Clickhouse: Massive slowdown when simply including a (large) column in the result

Created on 4 Oct 2019  Β·  17Comments  Β·  Source: ClickHouse/ClickHouse

Describe the situation
Simply adding a column in the result (even if only used for a final lookup) slows the whole query down massively since it get read completely as far as I can tell.

Please note that I'm just evaluating ClickHouse and I might be doing something dumb when specifying the table layout or writing queries.

How to reproduce
Running on a single host with NVMe (read bandwith ~2GiB/s) with ClickHouse 19.15.2.2

Dataset is publicly available: https://blob.dolansoft.org/datasets/boyter-10m-repos/clickhouse-columns.tar (:warning: ~50GiB / 3.5B+ rows)

ATTACH TABLE repositories
(
    `id` UInt32 CODEC(DoubleDelta), 
    `source` LowCardinality(String) CODEC(LZ4), 
    `user` String CODEC(LZ4), 
    `name` String CODEC(LZ4)
)
ENGINE = MergeTree
ORDER BY id
SETTINGS index_granularity = 8192

ATTACH TABLE files
(
    `repository_id` UInt32 CODEC(DoubleDelta), 
    `location` String CODEC(ZSTD(1)), 
    `language` LowCardinality(String), 
    `possible_languages` Array(LowCardinality(String)), 
    `bytes` UInt32 CODEC(T64, LZ4), 
    `lines` UInt32 CODEC(T64, LZ4), 
    `code` UInt32 CODEC(T64, LZ4), 
    `comment` UInt32 CODEC(T64, LZ4), 
    `blank` UInt32 CODEC(T64, LZ4), 
    `complexity` UInt32 CODEC(T64, LZ4), 
    `weighted_complexity` UInt32 CODEC(T64, LZ4)
)
ENGINE = MergeTree
ORDER BY repository_id
SETTINGS index_granularity = 8192

Query A (fast):

    repository_id, 
    lines
FROM files
WHERE language = 'Plain Text'
ORDER BY lines DESC
LIMIT 1

β”Œβ”€repository_id─┬─────lines─┐
β”‚       3919430 β”‚ 347671811 β”‚
β””β”€β”€β”€β”€β”€β”€β”€β”€β”€β”€β”€β”€β”€β”€β”€β”΄β”€β”€β”€β”€β”€β”€β”€β”€β”€β”€β”€β”˜

1 rows in set. Elapsed: 3.587 sec. Processed 3.53 billion rows, 4.82 GB (983.87 million rows/s., 1.34 GB/s.) 

Query B (slow):

    repository_id, 
    location, 
    lines
FROM files
WHERE language = 'Plain Text'
ORDER BY lines DESC
LIMIT 1

β”Œβ”€repository_id─┬─location────────────────┬─────lines─┐
β”‚       3919430 β”‚ data/1366100696temp.txt β”‚ 347671811 β”‚
β””β”€β”€β”€β”€β”€β”€β”€β”€β”€β”€β”€β”€β”€β”€β”€β”΄β”€β”€β”€β”€β”€β”€β”€β”€β”€β”€β”€β”€β”€β”€β”€β”€β”€β”€β”€β”€β”€β”€β”€β”€β”€β”΄β”€β”€β”€β”€β”€β”€β”€β”€β”€β”€β”€β”˜

1 rows in set. Elapsed: 25.234 sec. Processed 3.53 billion rows, 13.53 GB (139.87 million rows/s., 536.21 MB/s.) 

Expected performance
I would expect both of these queries to take approximately the same time since ClickHouse can ignore the location column until it has found the single match and then just read that chunk from the (much heavier) location column. Instead it looks like it tries to read the whole location column and slows down the query around 8 times. I've also tried with argMax() instead of order by x limit 1 but it seems to suffer from the same issue.

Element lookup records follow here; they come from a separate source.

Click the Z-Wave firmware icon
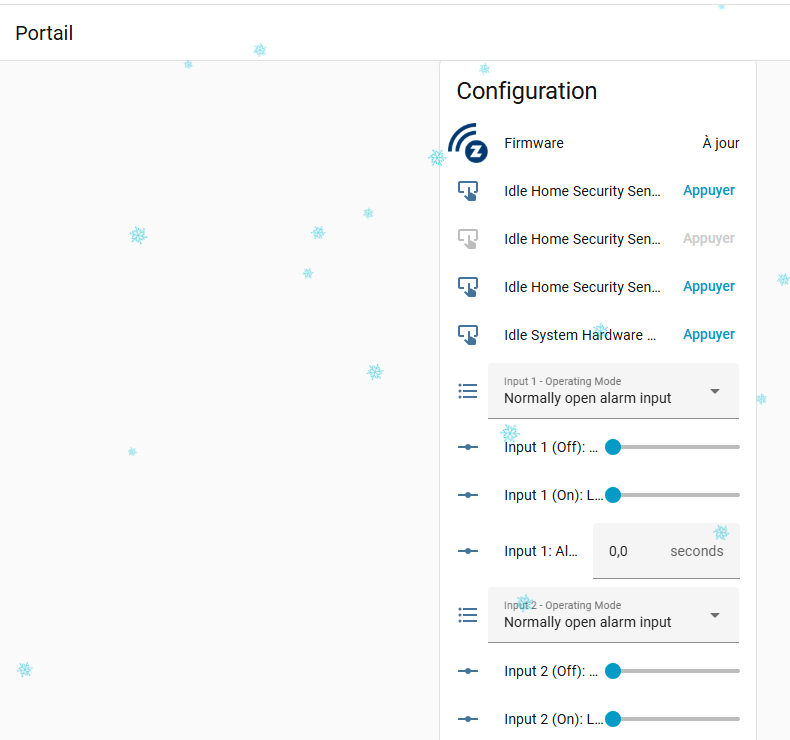Viewport: 790px width, 740px height. coord(468,144)
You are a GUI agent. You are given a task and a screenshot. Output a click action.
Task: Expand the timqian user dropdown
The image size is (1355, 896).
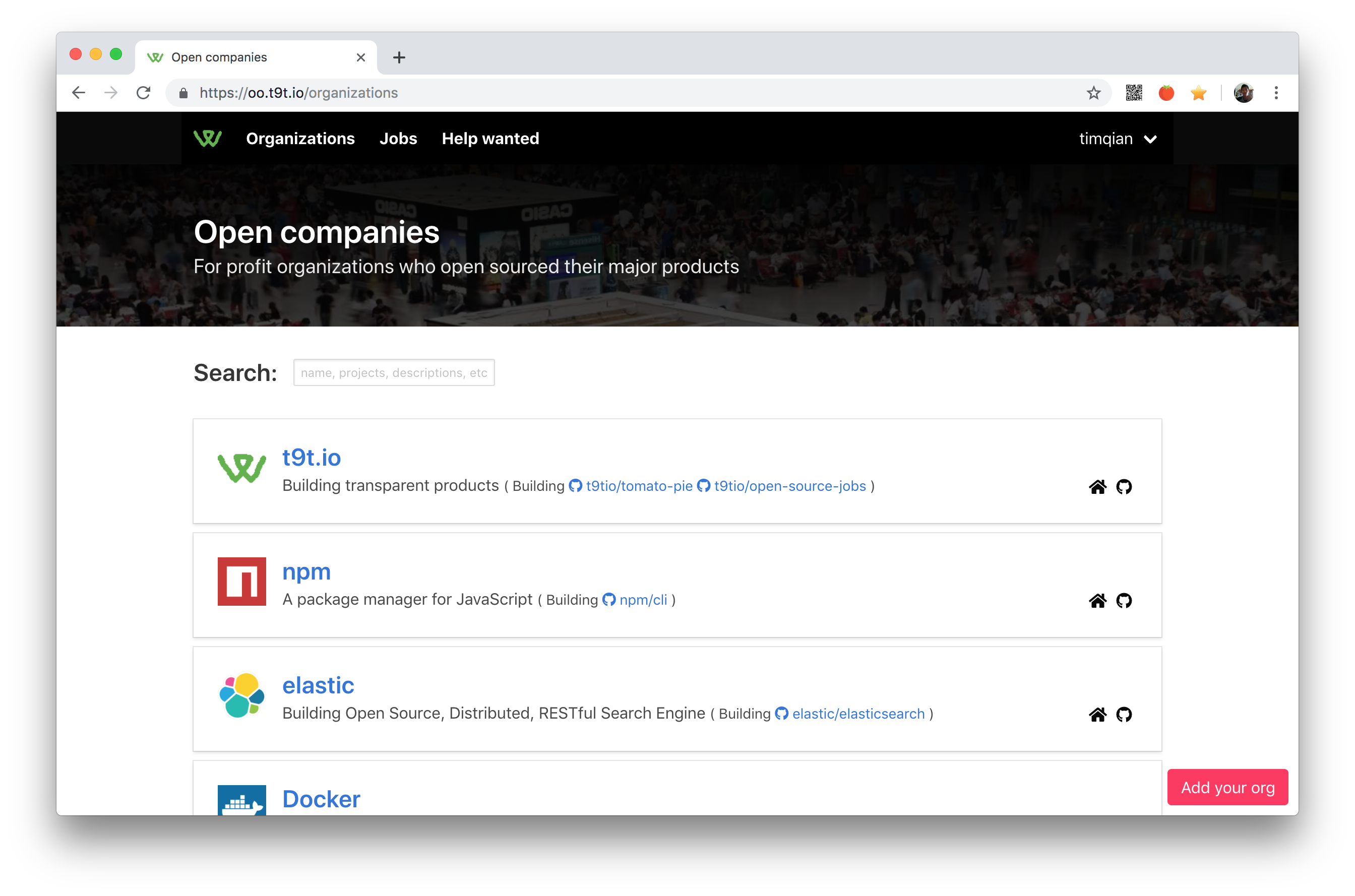1118,139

Originally I also had a join to repositories in there, but that did not change the performance of either query so I've removed it in the interest of a more minimal reproducer.

performance st-hold

Most helpful comment

@filimonov the issue is not related to CODECs.

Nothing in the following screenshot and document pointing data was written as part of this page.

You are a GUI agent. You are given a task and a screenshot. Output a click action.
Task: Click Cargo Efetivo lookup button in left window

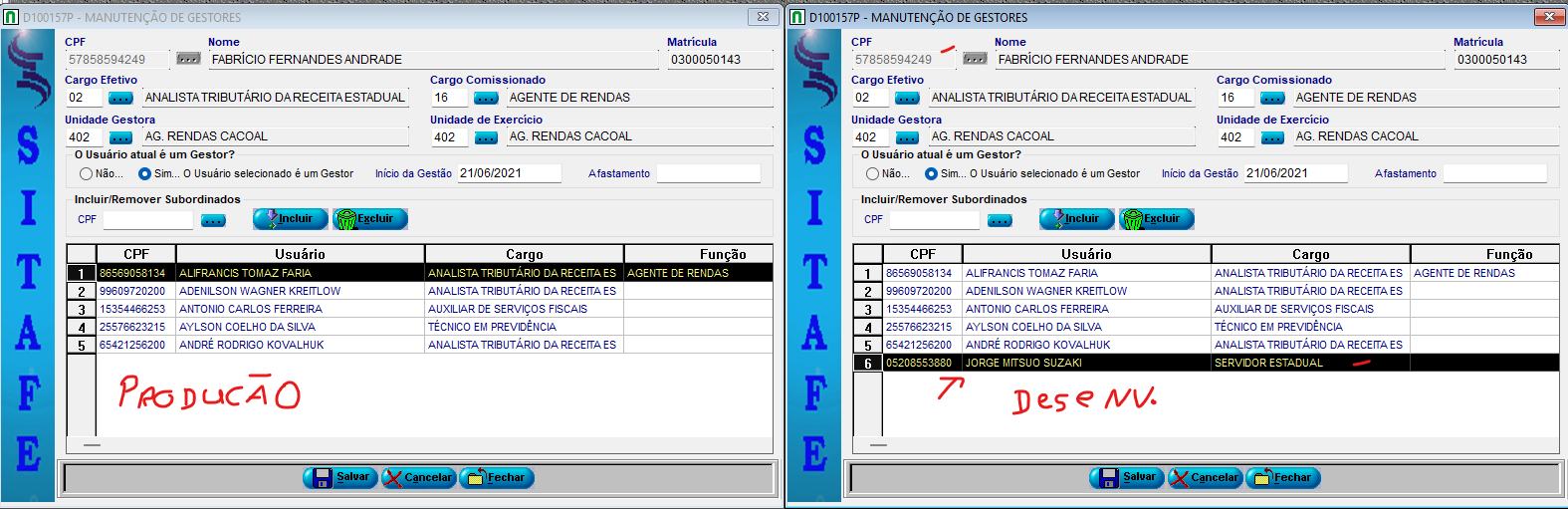tap(120, 98)
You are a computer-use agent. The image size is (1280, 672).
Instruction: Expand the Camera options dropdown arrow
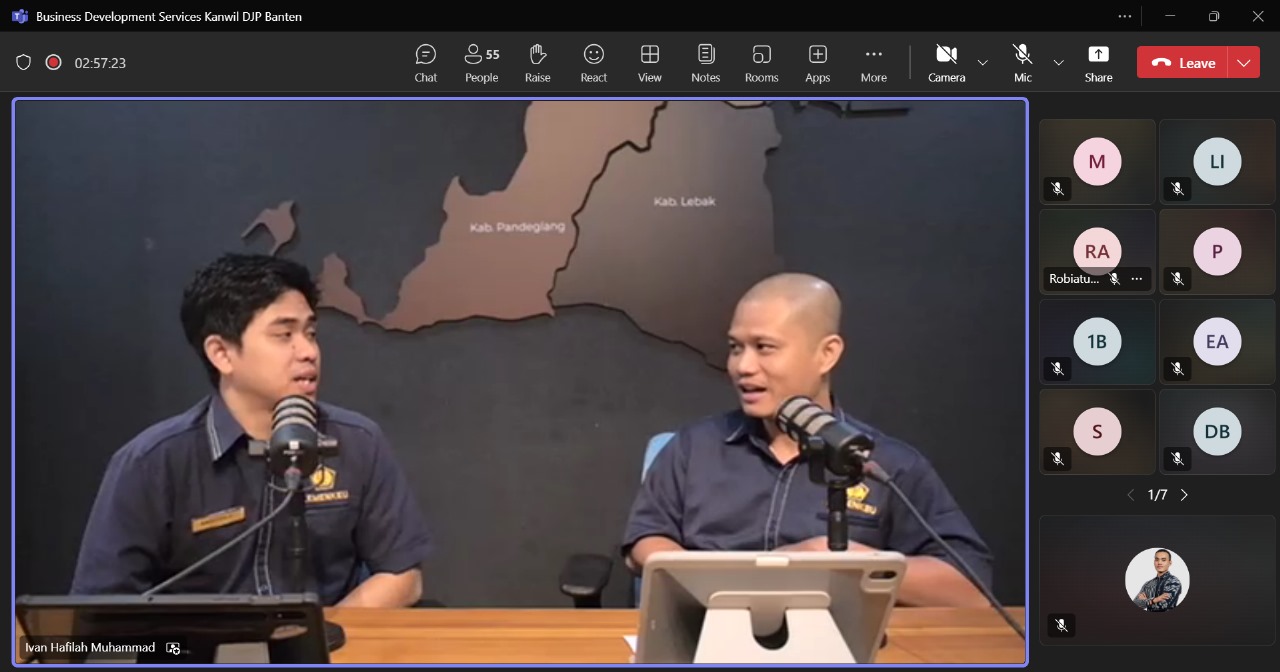982,62
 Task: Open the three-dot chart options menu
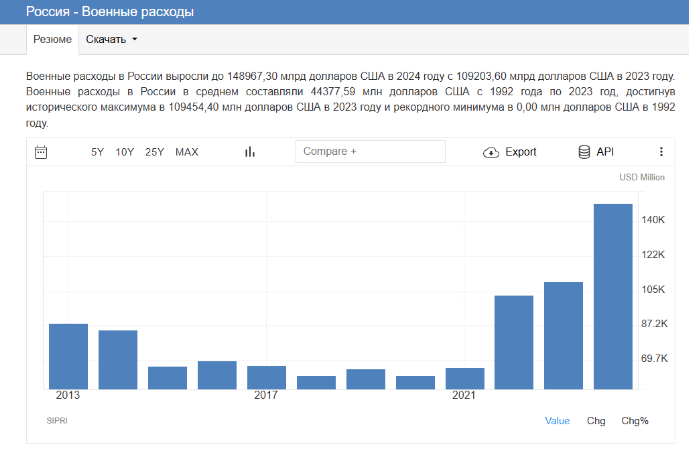point(661,152)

create table Xp(id Int64, a UInt8, b String) Engine = MergeTree order by id
settings index_granularity=1;

insert into Xp select number,
        number%103, 
       toString(arrayMap(x->sipHash64(number,x), range(50)))
  from numbers(10000000);

set max_threads=1;

select id, a, b from Xp order by a limit 1;
Elapsed: 18.953 sec. 

select id, a, b from Xp where id = (select id from Xp order by a limit 1);
Elapsed: 3.014 sec.

All 17 comments

try to replace where with prewhere

    repository_id, 
    location, 
    lines
FROM files
PREWHERE language = 'Plain Text'
ORDER BY lines DESC
LIMIT 1

It makes the first query that was already fast around 30% faster, but doesn't do anything for the already slow one.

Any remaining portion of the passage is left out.